Ying Chang Compestine has shared her tantalizing recipes using green tea. Here, we present her tips for adding tea to your cooking.

  • Use the highest-quality green tea for maximum flavor. But when you're getting started, you'll probably find that the standard supermarket brands work just fine.
  • Loose or bagged tea can be interchanged in many dishes, but not in all of them, so it's a good idea for you to have both types on hand. One tea bag contains about one teaspoon tea leaves.
  • Once it's opened, store green tea in a sealed container in a cool, dark place for no more than six months.
  • Don't use green tea that is more than six months old for cooking. Most of its flavor will have been lost beyond that point.
  • Save used tea leaves, and spread them around the bases of your plants as the Chinese do. Because used tea leaves contain organic matter, they make a good fertilizer.
  • We brewed the green tea for our recipes to the boiling point (212 degrees F) using standard tap water. Among some connoisseurs, who may also favor bottled water over tap, the tea (especially for drinking purposes) is considered best when brewed to 160 degrees to 170 degrees F.
  • We found it best to brew the tea, either as loose leaves or in bags, for three to five minutes for cooking purposes. If you are using the leaves, you'll notice them fully unfurl and soften.
  • Avoid aluminum or plastic containers for brewing, as they will affect the flavor.

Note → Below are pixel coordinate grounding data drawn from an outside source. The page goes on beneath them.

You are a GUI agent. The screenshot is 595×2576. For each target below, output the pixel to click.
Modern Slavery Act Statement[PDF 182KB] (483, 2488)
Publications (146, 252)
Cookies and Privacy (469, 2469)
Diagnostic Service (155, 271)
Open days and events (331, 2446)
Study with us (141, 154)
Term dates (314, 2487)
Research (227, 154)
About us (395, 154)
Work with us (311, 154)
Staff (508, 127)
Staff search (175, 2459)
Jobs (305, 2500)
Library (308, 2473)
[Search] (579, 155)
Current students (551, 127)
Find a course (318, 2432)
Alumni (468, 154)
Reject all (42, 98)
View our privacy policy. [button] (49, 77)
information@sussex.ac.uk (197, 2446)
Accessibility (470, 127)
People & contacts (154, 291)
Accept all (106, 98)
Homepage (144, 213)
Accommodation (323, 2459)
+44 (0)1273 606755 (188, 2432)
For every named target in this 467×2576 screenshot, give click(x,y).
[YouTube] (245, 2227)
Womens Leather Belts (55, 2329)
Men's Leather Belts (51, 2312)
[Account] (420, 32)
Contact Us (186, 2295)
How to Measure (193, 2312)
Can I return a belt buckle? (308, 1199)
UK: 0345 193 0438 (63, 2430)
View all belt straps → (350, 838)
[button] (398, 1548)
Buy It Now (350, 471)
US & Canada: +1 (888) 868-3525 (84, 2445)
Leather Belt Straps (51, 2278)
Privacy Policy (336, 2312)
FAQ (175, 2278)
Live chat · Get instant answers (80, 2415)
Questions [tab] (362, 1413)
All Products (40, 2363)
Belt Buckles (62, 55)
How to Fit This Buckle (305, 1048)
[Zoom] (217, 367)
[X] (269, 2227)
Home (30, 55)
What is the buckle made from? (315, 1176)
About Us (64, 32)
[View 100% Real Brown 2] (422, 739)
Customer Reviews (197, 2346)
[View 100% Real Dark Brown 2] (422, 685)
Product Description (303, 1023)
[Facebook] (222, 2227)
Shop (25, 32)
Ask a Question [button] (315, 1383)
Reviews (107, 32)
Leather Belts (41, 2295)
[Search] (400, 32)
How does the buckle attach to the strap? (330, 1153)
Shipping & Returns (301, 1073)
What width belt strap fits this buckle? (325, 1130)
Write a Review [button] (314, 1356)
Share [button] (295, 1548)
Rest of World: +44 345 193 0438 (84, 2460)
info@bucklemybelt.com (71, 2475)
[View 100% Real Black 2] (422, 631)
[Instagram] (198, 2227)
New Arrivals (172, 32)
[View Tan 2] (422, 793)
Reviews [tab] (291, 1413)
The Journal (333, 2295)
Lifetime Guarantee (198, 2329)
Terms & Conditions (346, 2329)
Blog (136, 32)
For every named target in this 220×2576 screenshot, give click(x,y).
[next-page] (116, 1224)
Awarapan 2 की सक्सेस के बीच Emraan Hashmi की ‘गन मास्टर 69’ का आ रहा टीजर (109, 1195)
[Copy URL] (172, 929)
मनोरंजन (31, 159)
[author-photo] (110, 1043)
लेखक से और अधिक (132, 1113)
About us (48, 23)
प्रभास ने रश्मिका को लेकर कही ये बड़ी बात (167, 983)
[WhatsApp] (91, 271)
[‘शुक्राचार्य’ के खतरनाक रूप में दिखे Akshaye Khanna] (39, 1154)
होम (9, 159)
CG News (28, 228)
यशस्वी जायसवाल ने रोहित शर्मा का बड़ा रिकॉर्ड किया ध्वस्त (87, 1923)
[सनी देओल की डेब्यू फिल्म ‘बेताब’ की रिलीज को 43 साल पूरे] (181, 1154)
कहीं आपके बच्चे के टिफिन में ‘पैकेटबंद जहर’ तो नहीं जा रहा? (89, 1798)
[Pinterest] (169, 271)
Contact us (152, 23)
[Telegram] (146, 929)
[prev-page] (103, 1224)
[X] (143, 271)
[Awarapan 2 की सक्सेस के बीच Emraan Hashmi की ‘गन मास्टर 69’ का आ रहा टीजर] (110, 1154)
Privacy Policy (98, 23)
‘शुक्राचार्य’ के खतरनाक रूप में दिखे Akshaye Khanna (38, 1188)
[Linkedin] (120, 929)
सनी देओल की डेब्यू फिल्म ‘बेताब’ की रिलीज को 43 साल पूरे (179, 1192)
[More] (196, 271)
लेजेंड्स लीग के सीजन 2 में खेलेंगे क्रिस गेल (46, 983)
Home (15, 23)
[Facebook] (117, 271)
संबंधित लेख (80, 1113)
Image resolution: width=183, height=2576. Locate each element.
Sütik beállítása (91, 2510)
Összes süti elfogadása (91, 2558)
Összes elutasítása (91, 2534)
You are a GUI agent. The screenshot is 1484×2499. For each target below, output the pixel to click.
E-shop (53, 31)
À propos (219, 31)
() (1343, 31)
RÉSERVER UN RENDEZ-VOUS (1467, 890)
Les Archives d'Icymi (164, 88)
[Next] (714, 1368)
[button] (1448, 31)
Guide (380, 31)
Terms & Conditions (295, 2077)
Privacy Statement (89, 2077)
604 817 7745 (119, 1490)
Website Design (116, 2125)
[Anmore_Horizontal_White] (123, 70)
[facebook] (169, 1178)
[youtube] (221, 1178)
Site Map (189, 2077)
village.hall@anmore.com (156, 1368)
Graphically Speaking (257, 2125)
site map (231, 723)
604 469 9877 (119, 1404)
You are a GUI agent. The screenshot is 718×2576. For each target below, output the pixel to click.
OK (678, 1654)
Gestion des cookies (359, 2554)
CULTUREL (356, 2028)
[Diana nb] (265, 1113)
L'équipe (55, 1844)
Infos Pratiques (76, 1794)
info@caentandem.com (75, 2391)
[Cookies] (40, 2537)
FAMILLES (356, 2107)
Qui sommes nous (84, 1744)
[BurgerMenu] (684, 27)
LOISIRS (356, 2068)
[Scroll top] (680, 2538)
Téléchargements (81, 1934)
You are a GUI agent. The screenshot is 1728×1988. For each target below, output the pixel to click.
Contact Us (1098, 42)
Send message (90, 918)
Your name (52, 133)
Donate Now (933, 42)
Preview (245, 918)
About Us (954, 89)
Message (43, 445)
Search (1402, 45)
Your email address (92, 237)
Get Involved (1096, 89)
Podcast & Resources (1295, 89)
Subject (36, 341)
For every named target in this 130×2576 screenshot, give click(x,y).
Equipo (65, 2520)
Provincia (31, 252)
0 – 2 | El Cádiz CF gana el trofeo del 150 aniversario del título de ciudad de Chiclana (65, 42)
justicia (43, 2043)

Loose or bagged, green tea comes either pure or flavored with flowers (such as jasmine) or fruit (such as lemon). Use lemon-or ginger-flavored teas for seafood dishes. Fruit-and flower-flavored teas work well in desserts and drinks.


Because availability varies in the United States, we used common commercial types easily found in the tea section of your supermarket. But if you want to look a little more, try some of these other varieties.


Gunpowder: This makes a dark-green tea with a strong, pleasant flavor and a long-lasting aftertaste. One of the first teas exported from China to Europe, it derives its name from its resemblance to the gunpowder used during the 17th century. Each leaf is rolled tightly into a pellet shape, but the leaves unfurl when brewed in hot water.


Dragon Well: A light-green, fresh and mellow tea with a flowery aroma when brewed. The tea leaves are flat, long, and vibrant green. When the highest grades of Dragon Well brew, the leaves open to reveal intact buds within.


New Mist: Not really a tea type, but if you find this on a label, get it. The name refers to the highest-quality grade of any tea; it's based on the time of day the tea is harvested. Only the youngest leaves are used; they're hand-picked before dawn and processed the same day.